Horizons Regional Council is proposing a radical change to managing river control and flood protection for Tararua as part of the development of its 10 year plan.
Raymon Strong, Horizons Regional Council Group Manager for Rivers presented the case for the new river scheme to Dannevirke locals in the Town Hall Thursday March 8.
He said a Horizons survey in 2014 revealed 28 issues across the district, many falling outside the seven river management schemes already in place, and assessing that a further seven schemes would be necessary to provide the whole of Tararua with satisfactory flood protection, river erosion and land drainage.

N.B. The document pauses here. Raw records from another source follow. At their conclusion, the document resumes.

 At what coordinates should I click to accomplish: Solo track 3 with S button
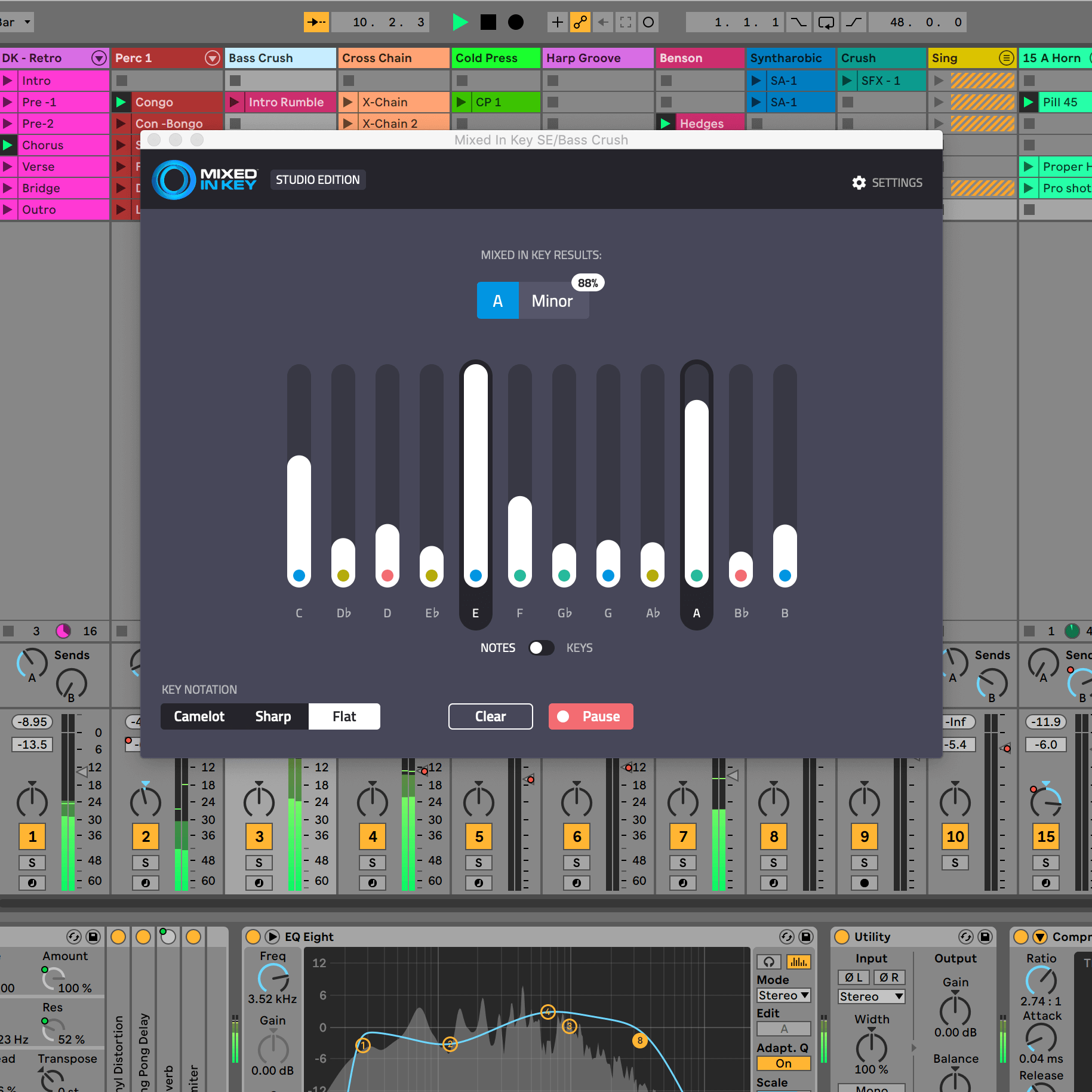pos(259,863)
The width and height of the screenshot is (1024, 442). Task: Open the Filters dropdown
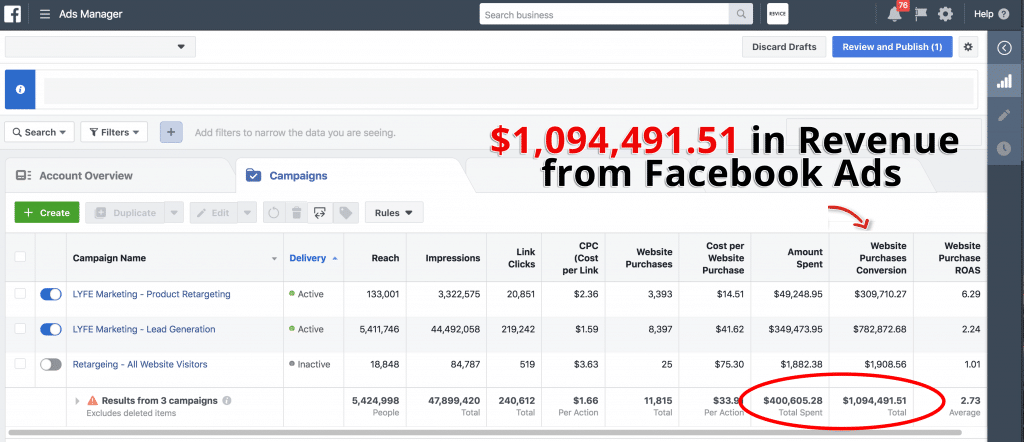tap(114, 132)
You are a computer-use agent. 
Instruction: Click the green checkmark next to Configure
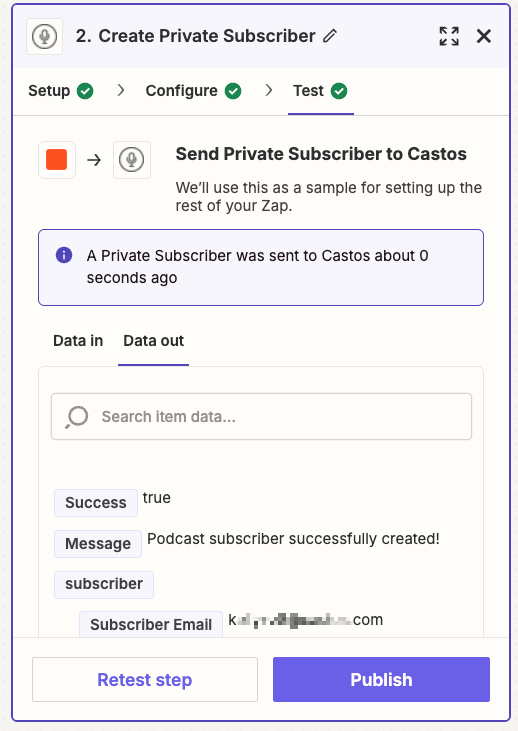click(233, 91)

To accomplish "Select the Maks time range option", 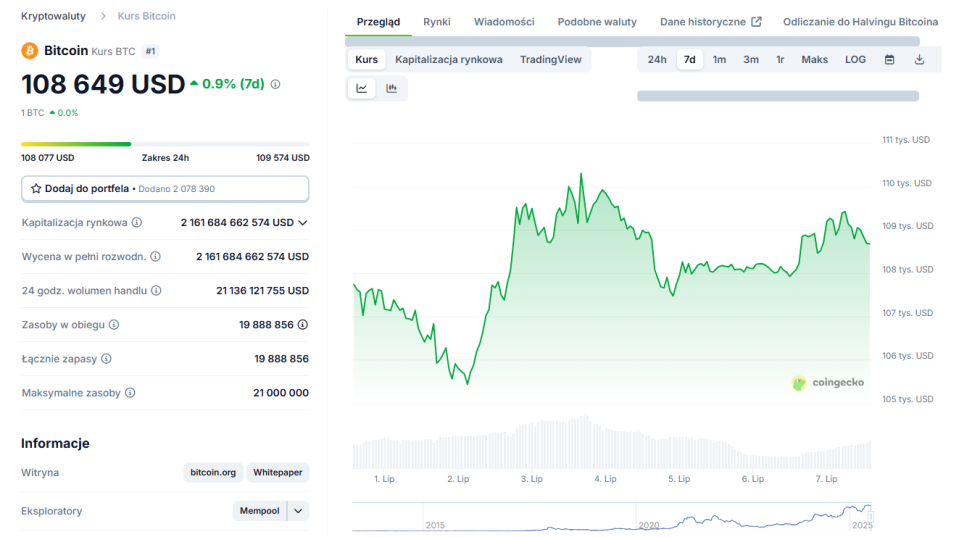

'A number of farmers with sizeable land investments felt the $3.60/$100,000 capital value was pretty expensive while others reflected concerns for urban ratepayers already struggling to make ends meet.'
He said rather than duplicate processes like willow control and debris management, Horizons proposed all would come under one scheme — the Tararua River Management (TRM) scheme — copying a model used successfully in Otago for the last 10 years.
Within the TRM scheme, four existing schemes — SE Ruahine, Upper Manawatu, Mangatainoka and Tawataia — will be retained while the Akitio, Eastern Manawatu and Ihuraua will be replaced, and funding reserves would be returned to those who funded it, depending upon their wishes.
The new scheme will include a programme of willow control and channel management focusing on known issues, such as the Tiraumea, Makuri, Mangatoro and Wainui rivers/streams.
The TRM will cost $200,000 to run, 80 per cent funded by Tararua ratepayers at a rate of not more than $3.60/$100,000 capital value, and the other 20 per cent would be funded by the region.
Given that the rate rise for the next year in Tararua is forecast to be 8.2 per cent due to land revaluations in the district this year, the extra rate received a mixed reception.
Horizons councillor for Tararua John Barrow said while most of the 30 people present could see the value of the scheme through increased efficiencies they didn't want to pay for it.
A number of farmers with sizeable land investments felt the $3.60/$100,000 capital value was pretty expensive while others reflected concerns for urban ratepayers already struggling to make ends meet.
Comments from those at the meeting also focused on perceived inefficiencies in the Horizon's operations, with owners of life-style blocks close to Dannevirke particularly vocal.
One said his experience of living on the Mangatera Stream showed that "today's decisions become tomorrow's mistakes".
He provided photographic evidence of his claim.
Raymon Strong admitted that his presence might become the lightning rod for local issues and that as there was no official measure to judge Horizon's performance the only indicator could be grumpy ratepayers.
He promised to look into the issues raised but asked the audience to look at the wider picture and to make submissions to the Long Term Plan on "haveyoursay.horizons.govt.nz" by April 16.
Submissions can be made on a form from Regional Council service centres at Woodville and sent to: Freepost 217922 Horizons Regional Council Private Bag 11025 Manawatu Mail Centre, Palmerston North 4442
People can email firstname.lastname@example.org or Freephone 0508 800 800.
A brochure was delivered to every letterbox in Tararua at the beginning of March.
The decision on the TRM scheme will depend upon feedback from the six meetings throughout the Tararua, submissions to the Long Term Plan and feedback from Councillor John Barrow.